# 2nd starter wire??



## superfro86 (May 15, 2002)

Does anyone know if a b14 sentra has a 2nd starter wire and if you do what color is it? the trouble shooting guide in my alarm says that if a car is running bady or the check engine light comes on when remote started it is most likely because the car has 2 starter (cranking) wires have to be activated and this is common on nissans. Also anyone knows the color of the ACC wire? (the wire that allows the radio and i think hvac system to come on when the key is to the ACC position) I forgot to hook it up and it will probally suck in the summer when i remote start it and the AC doesn't come until i get in the car and put the key in the ignition...hot and fresh out the kitchen (j/k)


----------



## superfro86 (May 15, 2002)

anyone??


----------



## ccroaddog (Jun 20, 2002)

it should be black/green at the ignition harness i checked my works computer database and if your doing a auto start u need a relay also



*** always check wires before install***


----------



## bordstupd (Mar 22, 2003)

Techsoft says 
Starter Black/yellow
Second Starter Black/Blue
Accessory Blue & Black/Pink
Be sure and use relay on second starter, don't just splice into first starter


----------



## ccroaddog (Jun 20, 2002)

thats why u always test the wire cause we had two differnt color wires


----------



## superfro86 (May 15, 2002)

you to are actually talking about the exact same wire.

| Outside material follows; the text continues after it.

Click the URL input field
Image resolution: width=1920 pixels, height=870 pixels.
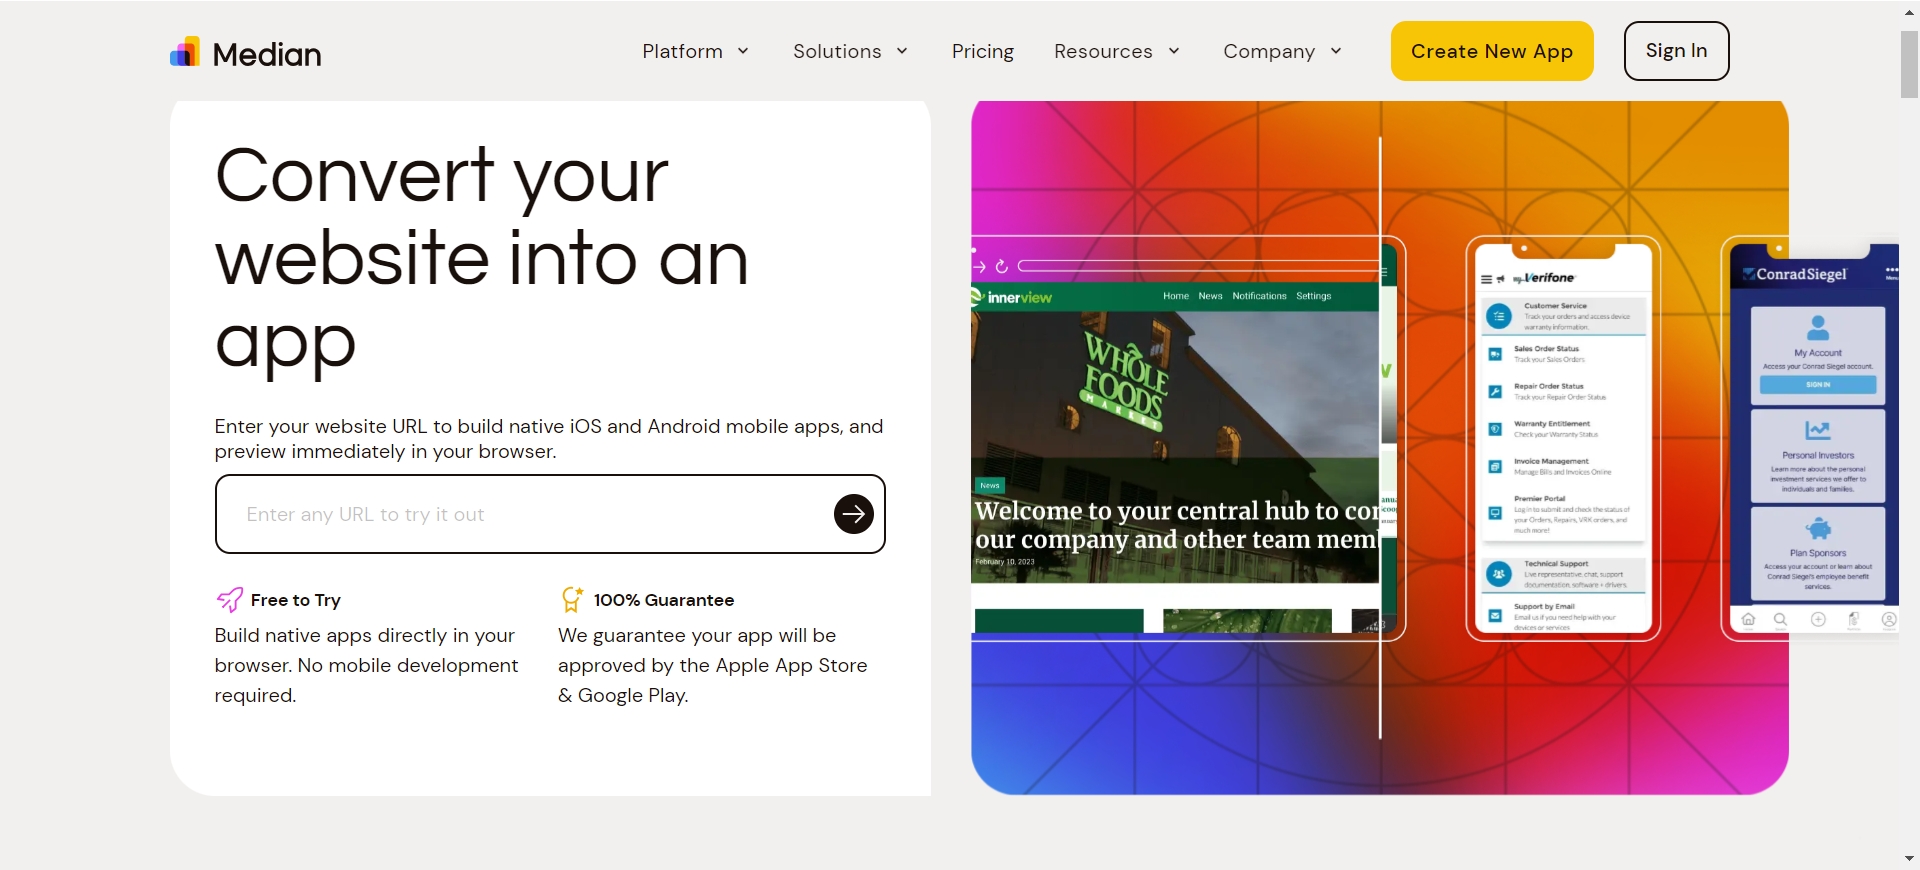[x=530, y=514]
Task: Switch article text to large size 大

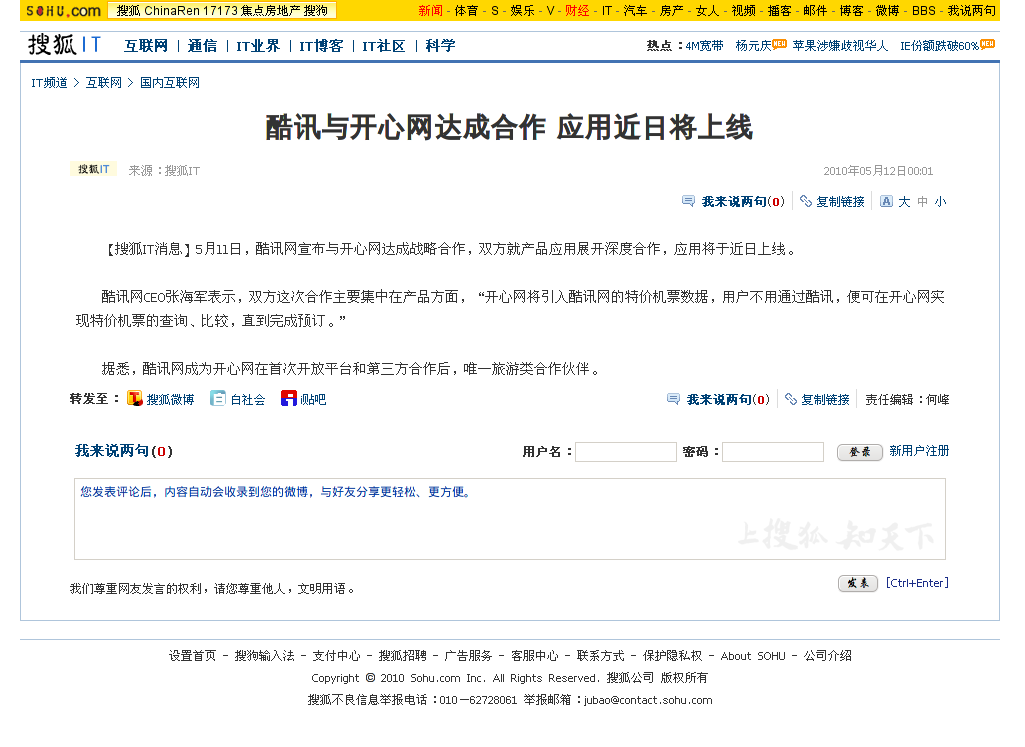Action: 904,201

You know how the igntion harness connects to a nother harness going to the engine compartment right? the wire colors don't match up. the black/green wire is on the side of the connector going to the ignition switch and the black and blue in on the side going to the engine compartment or maybe vise versa but u get what i'm saying. they both connect to each other when you look at the harness


----------



## superfro86 (May 15, 2002)

Whoo-Hoo!!
I got the remote start to work right. this week end i'll get the ACC stuff hooked up since it started to get dark on me and i didn't have a shop light. Still need to get some female spade connectors since i don't really trust the connection i got to them now (ran the wire wires through the hole around the relay plugs, wrapped a little bit of bare wire around the terminal, then taped them up.)


----------